• [Do this]: Write out the material below word for word, leaving out the pictures.
───── Record extracts
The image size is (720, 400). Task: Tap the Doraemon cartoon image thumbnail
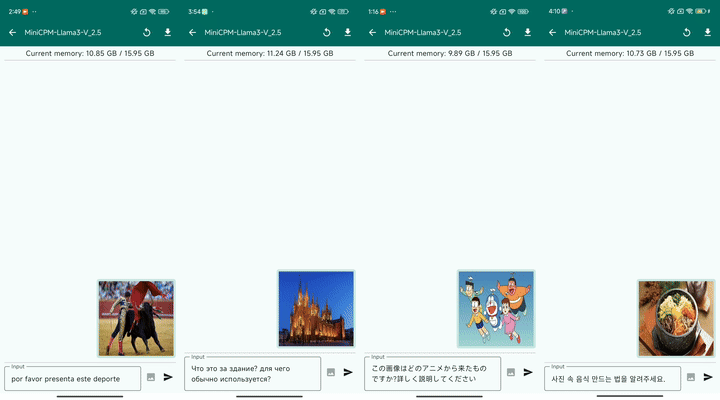pos(496,309)
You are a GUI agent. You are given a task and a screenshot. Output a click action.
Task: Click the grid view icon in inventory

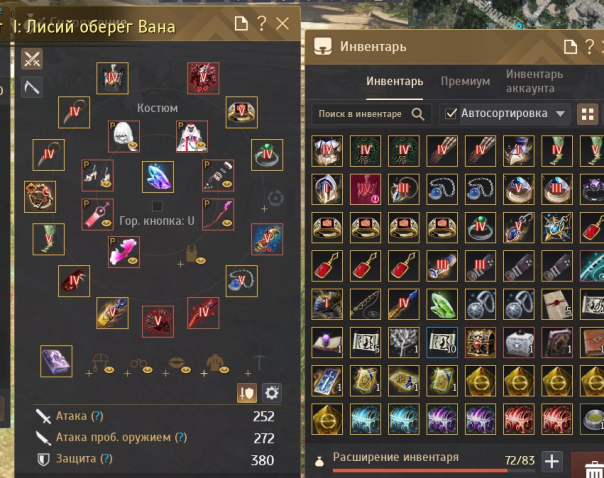click(587, 114)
──────────
• [Solution below]:
The image size is (720, 400). Task: Tap the Doraemon cartoon image thumbnail
pos(496,309)
You are a GUI agent. You are given a task and a screenshot. Output a click action.
Task: Click the grid view icon in inventory

click(587, 114)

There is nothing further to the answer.